## RECORDS TO PROCESS
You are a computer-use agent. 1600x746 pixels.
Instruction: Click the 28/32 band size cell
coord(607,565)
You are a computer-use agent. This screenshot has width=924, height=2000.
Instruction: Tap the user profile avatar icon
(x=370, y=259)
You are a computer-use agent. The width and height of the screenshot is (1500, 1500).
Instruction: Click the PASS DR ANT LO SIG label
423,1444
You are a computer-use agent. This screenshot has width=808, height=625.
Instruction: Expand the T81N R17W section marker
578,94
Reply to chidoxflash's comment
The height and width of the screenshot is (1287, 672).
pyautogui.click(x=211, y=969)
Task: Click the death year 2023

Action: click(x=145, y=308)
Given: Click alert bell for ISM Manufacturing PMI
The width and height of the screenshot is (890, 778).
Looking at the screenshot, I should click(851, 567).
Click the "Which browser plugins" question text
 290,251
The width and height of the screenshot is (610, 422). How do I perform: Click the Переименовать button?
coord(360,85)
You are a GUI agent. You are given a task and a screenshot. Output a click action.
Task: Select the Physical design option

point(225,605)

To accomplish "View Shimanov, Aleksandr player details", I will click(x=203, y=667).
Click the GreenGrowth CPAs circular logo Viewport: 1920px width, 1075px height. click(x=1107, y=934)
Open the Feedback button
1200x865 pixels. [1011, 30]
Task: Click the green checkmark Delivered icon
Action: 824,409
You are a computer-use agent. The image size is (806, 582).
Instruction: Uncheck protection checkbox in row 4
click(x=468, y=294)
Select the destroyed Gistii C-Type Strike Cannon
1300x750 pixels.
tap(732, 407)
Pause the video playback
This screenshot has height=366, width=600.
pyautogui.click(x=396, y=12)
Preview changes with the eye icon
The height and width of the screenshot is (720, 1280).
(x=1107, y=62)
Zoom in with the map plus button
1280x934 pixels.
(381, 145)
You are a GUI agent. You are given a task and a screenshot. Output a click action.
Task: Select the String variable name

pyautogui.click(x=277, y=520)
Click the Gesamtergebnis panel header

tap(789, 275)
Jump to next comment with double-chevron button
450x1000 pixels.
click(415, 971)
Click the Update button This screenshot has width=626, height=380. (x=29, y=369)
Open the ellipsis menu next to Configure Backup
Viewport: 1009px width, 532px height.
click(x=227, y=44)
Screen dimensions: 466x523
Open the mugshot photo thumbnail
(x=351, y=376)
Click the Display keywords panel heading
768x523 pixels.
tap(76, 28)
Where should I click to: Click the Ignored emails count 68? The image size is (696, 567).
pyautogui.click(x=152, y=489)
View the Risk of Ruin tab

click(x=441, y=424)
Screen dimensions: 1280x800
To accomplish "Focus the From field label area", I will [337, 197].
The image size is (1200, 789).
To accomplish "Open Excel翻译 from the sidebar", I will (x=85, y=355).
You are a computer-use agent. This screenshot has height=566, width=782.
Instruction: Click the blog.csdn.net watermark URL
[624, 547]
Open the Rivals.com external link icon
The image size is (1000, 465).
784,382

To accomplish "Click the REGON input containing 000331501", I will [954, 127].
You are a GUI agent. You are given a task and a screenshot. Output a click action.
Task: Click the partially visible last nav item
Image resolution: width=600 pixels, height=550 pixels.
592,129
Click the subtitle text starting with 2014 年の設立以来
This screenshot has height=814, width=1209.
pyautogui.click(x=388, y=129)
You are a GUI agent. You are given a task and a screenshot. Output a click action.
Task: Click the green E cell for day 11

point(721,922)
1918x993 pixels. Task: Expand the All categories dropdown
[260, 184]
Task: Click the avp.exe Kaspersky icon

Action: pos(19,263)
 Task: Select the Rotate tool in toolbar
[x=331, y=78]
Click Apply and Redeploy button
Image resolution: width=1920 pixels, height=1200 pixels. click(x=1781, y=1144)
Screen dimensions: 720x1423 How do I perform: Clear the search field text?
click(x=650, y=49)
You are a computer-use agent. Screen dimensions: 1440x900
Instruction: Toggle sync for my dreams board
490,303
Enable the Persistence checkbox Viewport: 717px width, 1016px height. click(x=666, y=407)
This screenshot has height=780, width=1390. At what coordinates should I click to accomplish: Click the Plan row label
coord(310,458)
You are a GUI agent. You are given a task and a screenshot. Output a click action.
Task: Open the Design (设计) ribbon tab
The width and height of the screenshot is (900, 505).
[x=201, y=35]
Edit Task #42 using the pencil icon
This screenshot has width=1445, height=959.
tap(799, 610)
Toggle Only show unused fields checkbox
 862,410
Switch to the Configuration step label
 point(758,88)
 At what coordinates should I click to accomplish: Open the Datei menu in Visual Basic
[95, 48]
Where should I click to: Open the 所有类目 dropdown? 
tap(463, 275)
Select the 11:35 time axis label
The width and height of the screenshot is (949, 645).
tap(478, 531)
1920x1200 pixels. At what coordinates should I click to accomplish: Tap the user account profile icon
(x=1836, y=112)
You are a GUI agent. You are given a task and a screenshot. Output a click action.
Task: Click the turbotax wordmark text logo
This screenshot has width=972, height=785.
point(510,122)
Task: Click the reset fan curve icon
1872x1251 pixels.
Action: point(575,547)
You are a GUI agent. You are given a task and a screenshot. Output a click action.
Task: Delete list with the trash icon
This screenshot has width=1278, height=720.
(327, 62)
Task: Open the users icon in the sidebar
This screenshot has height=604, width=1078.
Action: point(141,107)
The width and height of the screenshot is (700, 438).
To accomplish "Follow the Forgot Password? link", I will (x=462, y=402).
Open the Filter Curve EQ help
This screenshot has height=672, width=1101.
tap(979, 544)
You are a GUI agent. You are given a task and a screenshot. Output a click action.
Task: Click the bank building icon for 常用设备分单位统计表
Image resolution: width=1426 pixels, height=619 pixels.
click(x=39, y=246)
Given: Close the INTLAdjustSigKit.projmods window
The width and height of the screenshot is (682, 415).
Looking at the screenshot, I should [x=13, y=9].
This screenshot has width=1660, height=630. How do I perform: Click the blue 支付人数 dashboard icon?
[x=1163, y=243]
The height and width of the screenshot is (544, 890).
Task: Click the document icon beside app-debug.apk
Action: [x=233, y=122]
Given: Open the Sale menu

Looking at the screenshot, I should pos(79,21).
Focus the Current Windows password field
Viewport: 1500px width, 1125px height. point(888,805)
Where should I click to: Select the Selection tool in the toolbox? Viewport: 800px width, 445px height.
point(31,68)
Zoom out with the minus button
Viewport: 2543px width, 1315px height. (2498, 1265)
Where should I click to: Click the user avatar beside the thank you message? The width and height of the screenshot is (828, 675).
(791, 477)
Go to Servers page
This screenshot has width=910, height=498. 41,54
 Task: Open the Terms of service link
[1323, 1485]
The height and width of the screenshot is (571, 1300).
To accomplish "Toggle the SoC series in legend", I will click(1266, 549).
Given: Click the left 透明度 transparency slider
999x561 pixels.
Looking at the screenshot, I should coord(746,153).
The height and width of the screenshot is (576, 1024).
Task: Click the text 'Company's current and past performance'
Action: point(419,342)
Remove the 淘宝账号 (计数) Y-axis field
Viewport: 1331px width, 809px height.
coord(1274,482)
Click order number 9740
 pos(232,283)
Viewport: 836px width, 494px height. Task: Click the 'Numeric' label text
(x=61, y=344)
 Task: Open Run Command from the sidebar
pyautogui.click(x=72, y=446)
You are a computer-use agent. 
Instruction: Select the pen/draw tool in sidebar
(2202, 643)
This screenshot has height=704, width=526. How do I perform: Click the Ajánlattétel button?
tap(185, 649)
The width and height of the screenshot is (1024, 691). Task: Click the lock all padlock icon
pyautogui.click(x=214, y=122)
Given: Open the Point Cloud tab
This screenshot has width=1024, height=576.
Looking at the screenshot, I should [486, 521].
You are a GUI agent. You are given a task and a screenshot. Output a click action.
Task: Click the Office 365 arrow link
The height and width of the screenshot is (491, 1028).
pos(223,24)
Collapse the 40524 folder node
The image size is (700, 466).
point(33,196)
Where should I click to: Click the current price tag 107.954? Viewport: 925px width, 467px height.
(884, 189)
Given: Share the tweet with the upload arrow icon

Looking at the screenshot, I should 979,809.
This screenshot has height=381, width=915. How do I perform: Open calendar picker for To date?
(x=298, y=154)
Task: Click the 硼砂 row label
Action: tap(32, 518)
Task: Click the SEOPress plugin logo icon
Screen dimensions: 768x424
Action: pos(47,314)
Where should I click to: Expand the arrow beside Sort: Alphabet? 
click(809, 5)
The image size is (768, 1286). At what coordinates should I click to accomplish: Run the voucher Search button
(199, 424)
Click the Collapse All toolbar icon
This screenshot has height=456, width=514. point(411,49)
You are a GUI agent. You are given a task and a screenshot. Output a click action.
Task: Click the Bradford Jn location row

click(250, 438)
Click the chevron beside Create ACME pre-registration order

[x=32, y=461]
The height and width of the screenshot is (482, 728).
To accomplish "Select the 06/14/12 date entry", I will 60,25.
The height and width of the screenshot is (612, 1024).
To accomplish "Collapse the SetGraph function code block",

## INSTRUCTIONS TO FOLLOW
Given the records above, reproduce precisely and only the lines between the line holding "Where should I click to: Click the Ignored" and the line holding "Task: Click the partially", inclusive.

## TASK RESPONSE
Where should I click to: Click the Ignored emails count 68? The image size is (696, 567).
pyautogui.click(x=152, y=489)
View the Risk of Ruin tab

click(x=441, y=424)
Screen dimensions: 1280x800
To accomplish "Focus the From field label area", I will [337, 197].
The image size is (1200, 789).
To accomplish "Open Excel翻译 from the sidebar", I will (x=85, y=355).
You are a computer-use agent. This screenshot has height=566, width=782.
Instruction: Click the blog.csdn.net watermark URL
[624, 547]
Open the Rivals.com external link icon
The image size is (1000, 465).
784,382

To accomplish "Click the REGON input containing 000331501", I will [954, 127].
You are a GUI agent. You are given a task and a screenshot. Output a click action.
Task: Click the partially visible last nav item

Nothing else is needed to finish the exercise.